-- Data in this exercise --
━━━
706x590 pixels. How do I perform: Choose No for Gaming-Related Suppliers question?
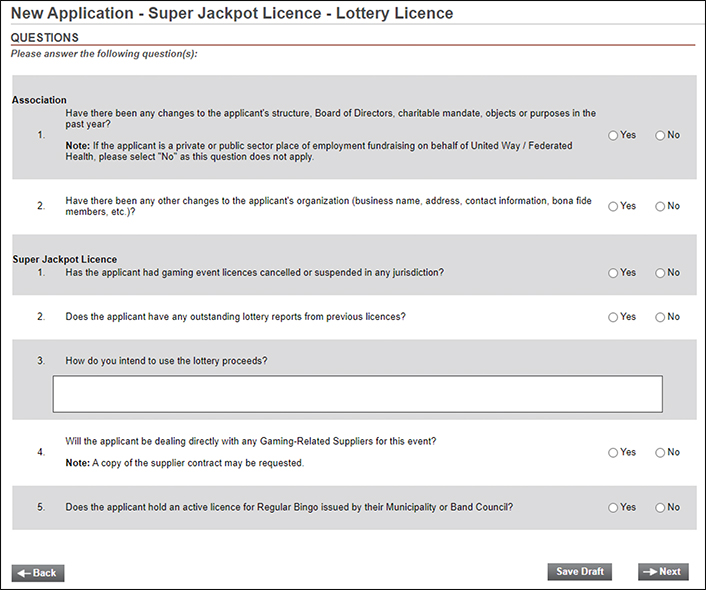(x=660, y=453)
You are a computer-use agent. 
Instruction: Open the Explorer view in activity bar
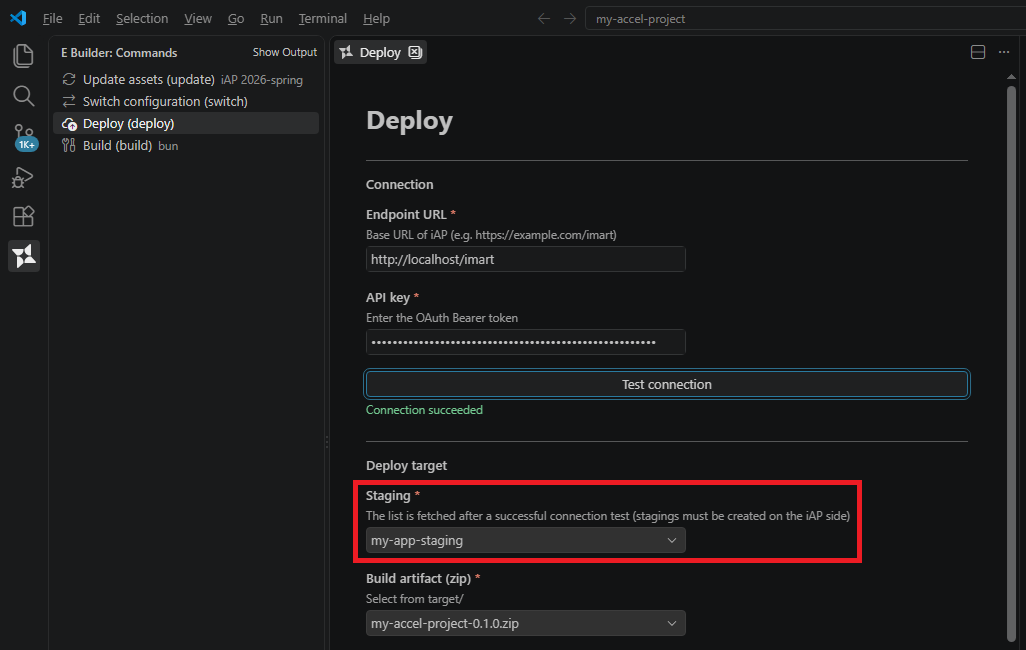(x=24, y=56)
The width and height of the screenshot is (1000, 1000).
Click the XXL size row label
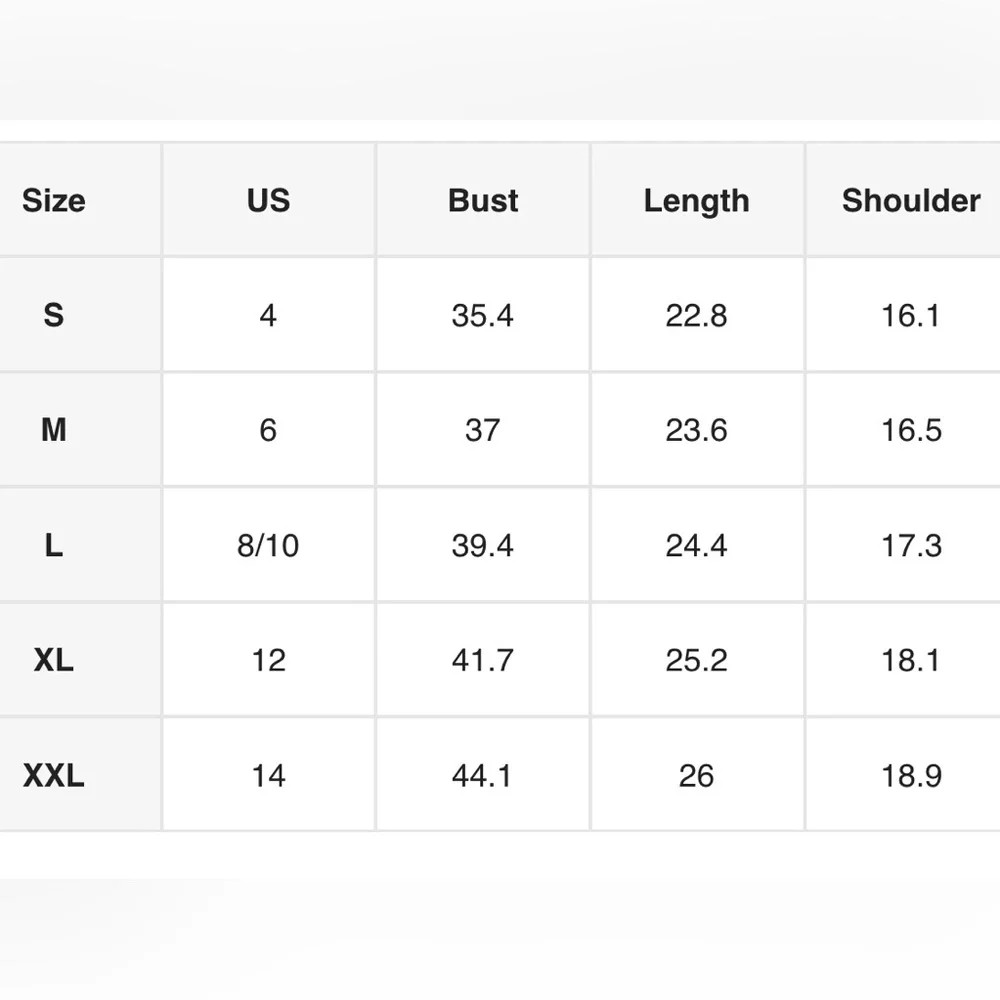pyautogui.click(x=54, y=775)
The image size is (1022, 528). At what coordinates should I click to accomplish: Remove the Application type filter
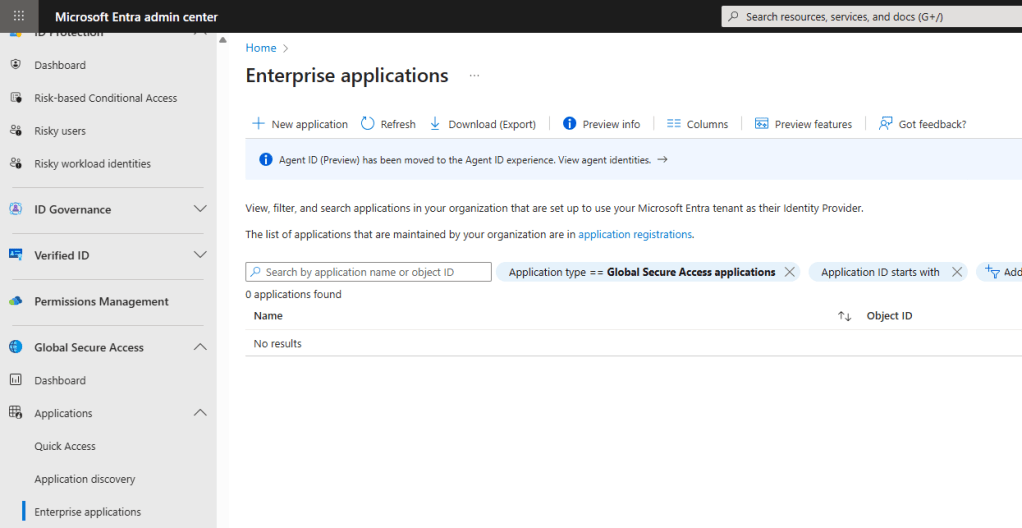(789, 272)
━━━
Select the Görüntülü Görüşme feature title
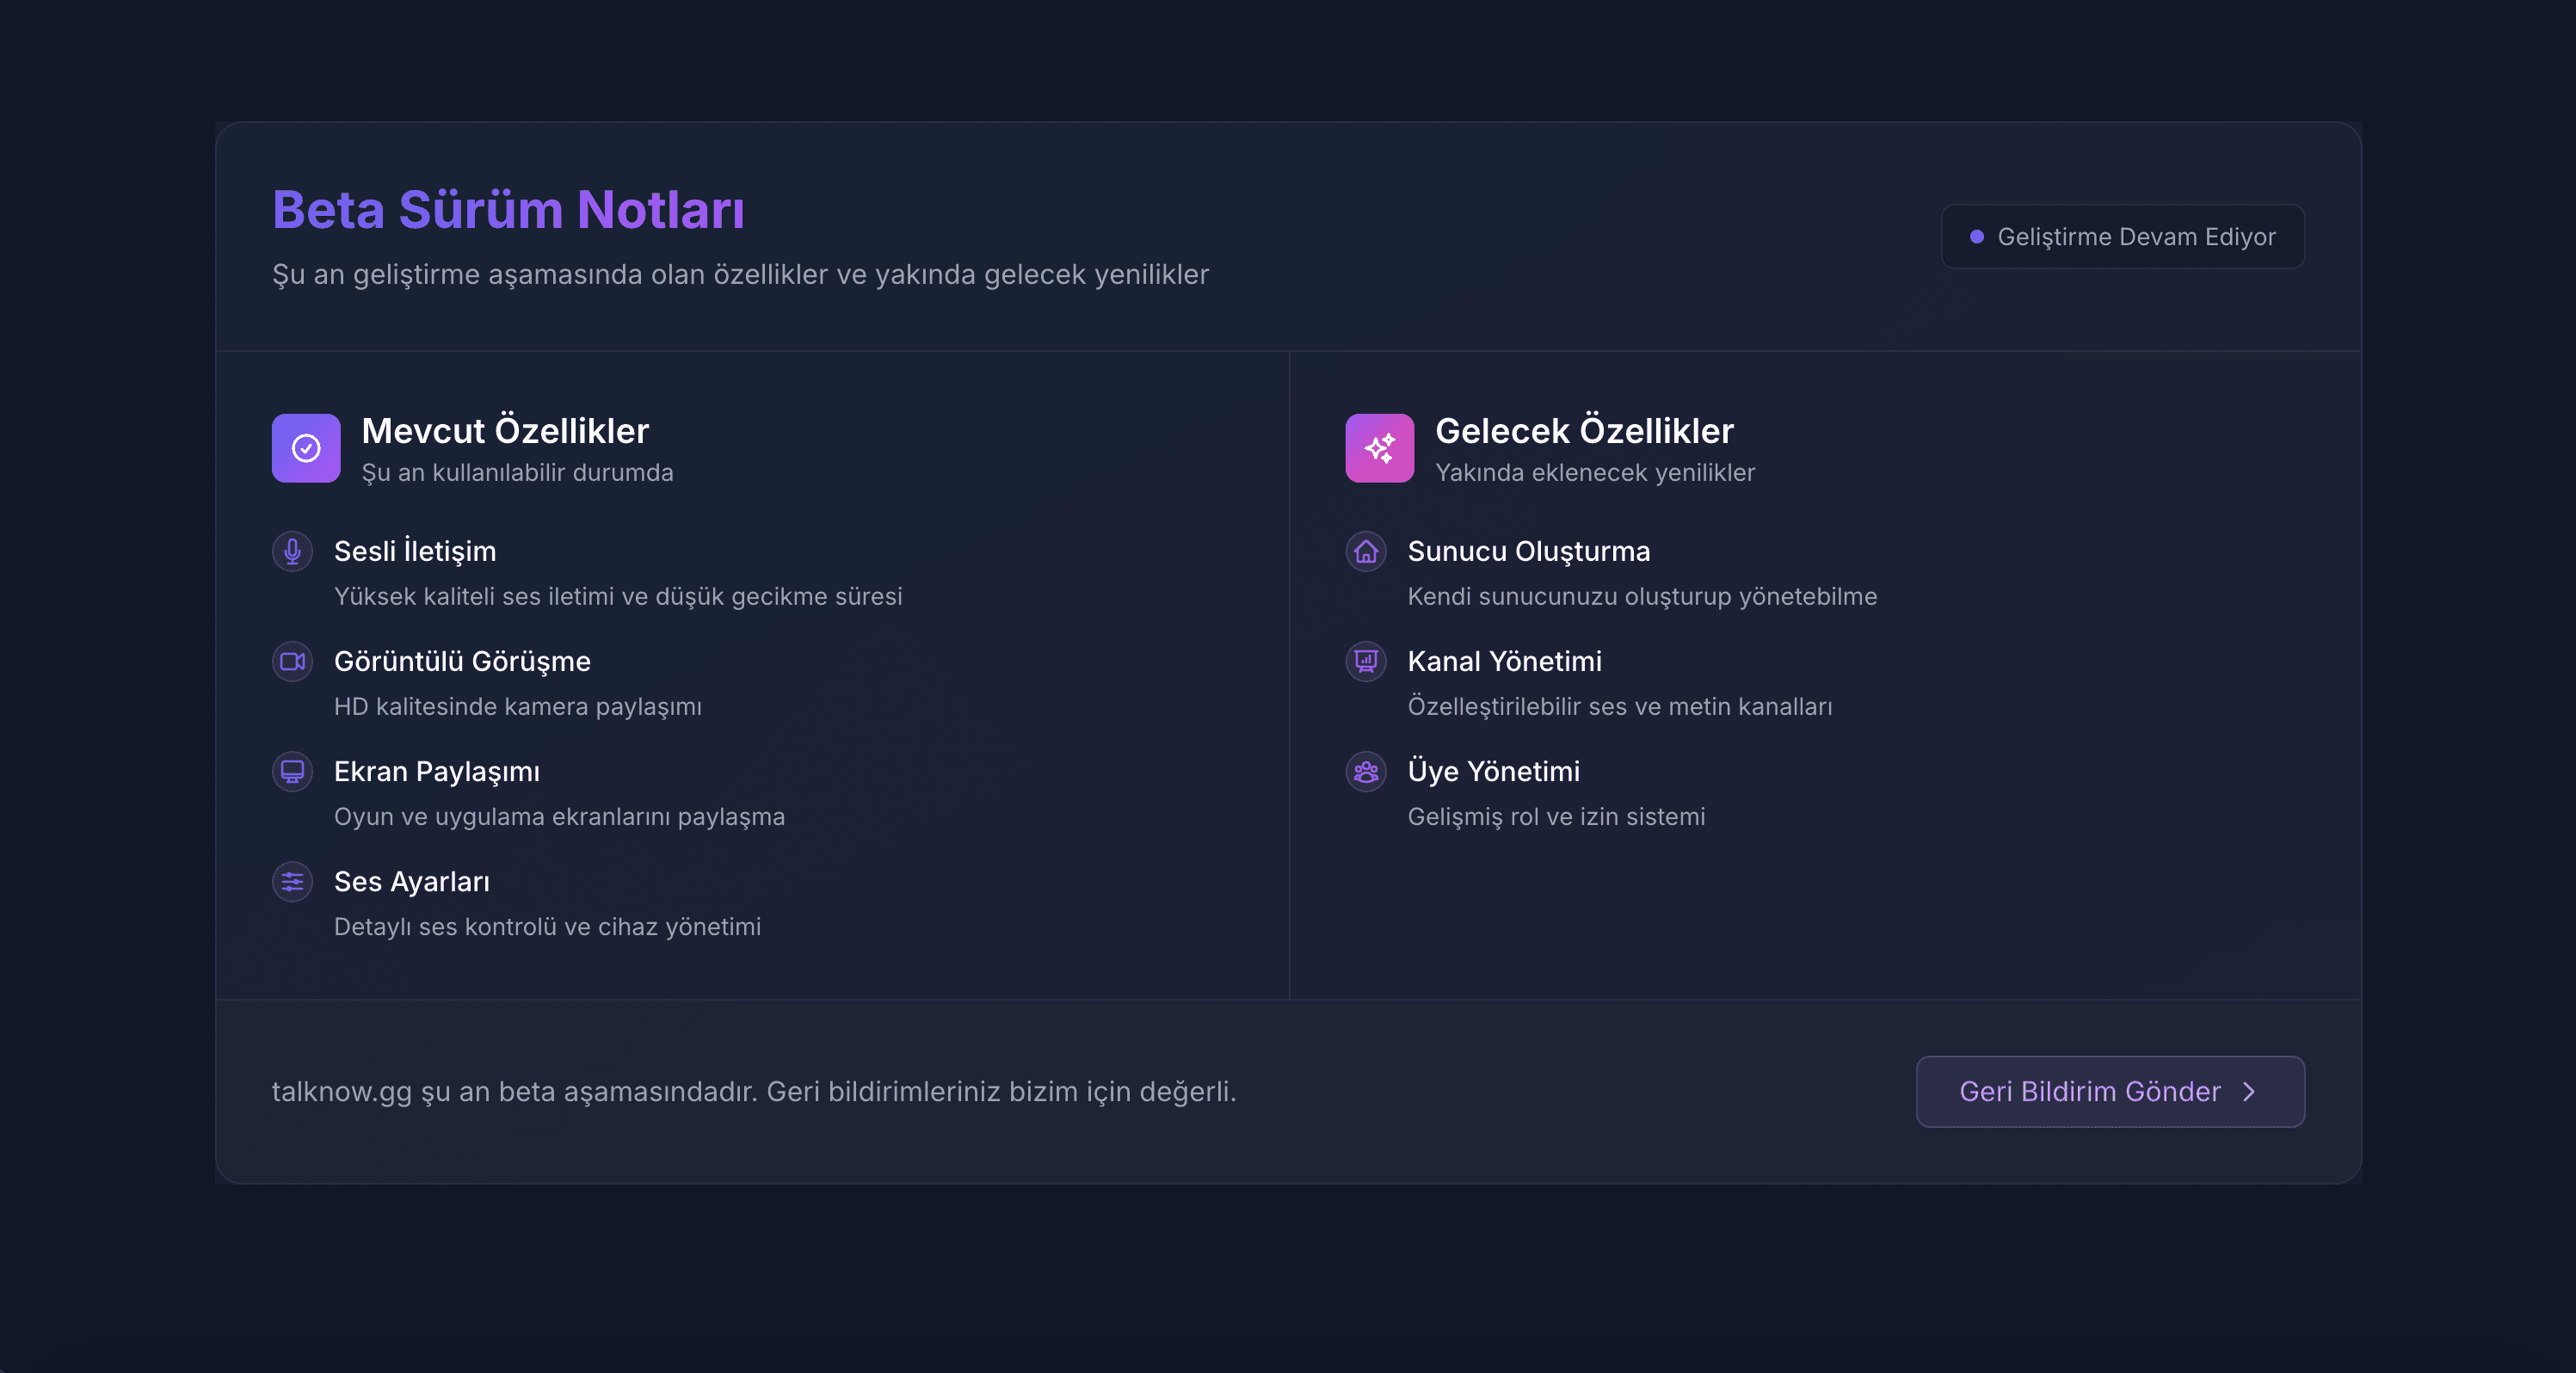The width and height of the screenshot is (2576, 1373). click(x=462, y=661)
━━━
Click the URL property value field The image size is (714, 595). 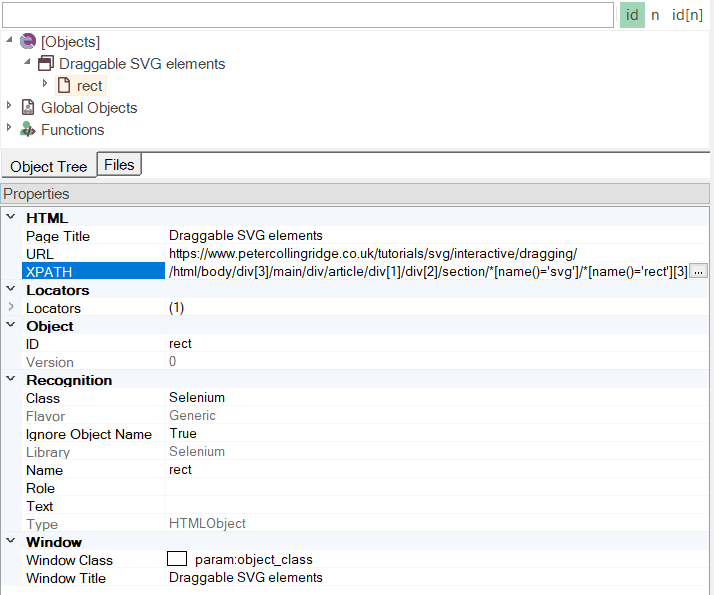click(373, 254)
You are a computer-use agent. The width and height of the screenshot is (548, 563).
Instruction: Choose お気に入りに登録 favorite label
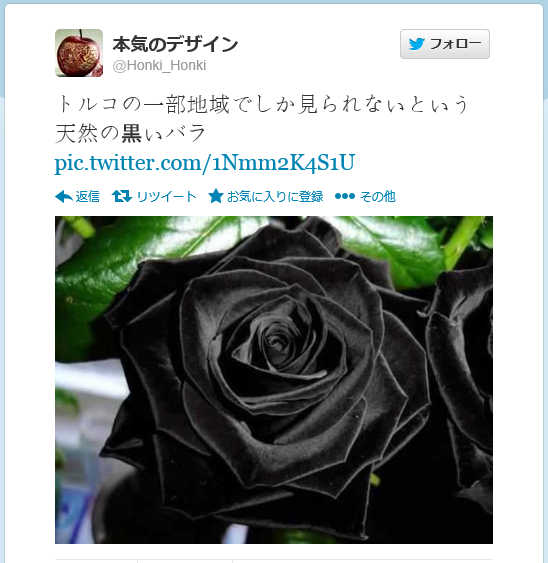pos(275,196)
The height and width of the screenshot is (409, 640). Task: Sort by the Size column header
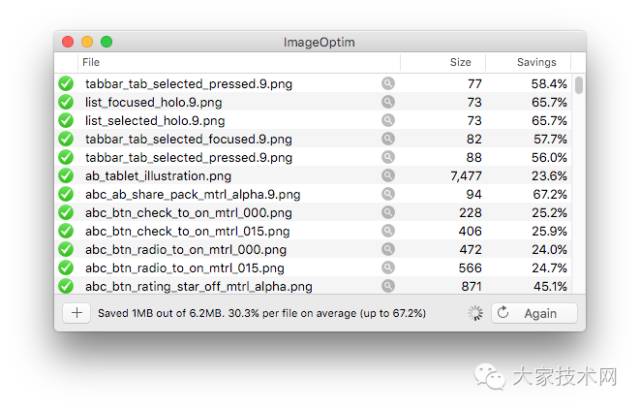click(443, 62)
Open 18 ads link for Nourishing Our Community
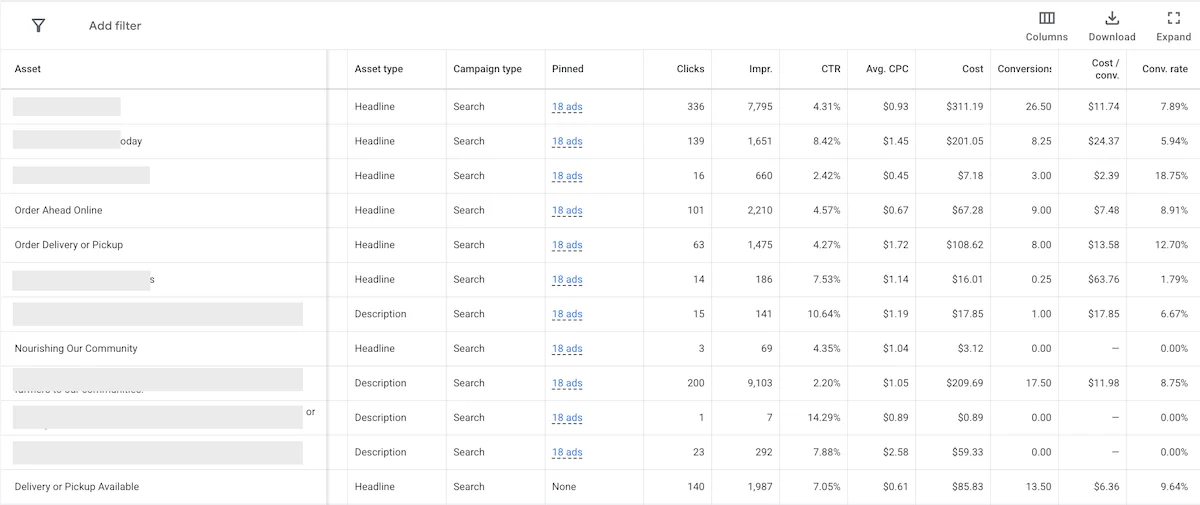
━━━
-- Work task --
Write out the lines above from the one with "The height and" through the one with "Open 18 ads link for Nourishing Our Community", ends included, exactly; no picture goes in.

-- Expected answer --
The height and width of the screenshot is (409, 640). Task: Sort by the Size column header
click(443, 62)
Open 18 ads link for Nourishing Our Community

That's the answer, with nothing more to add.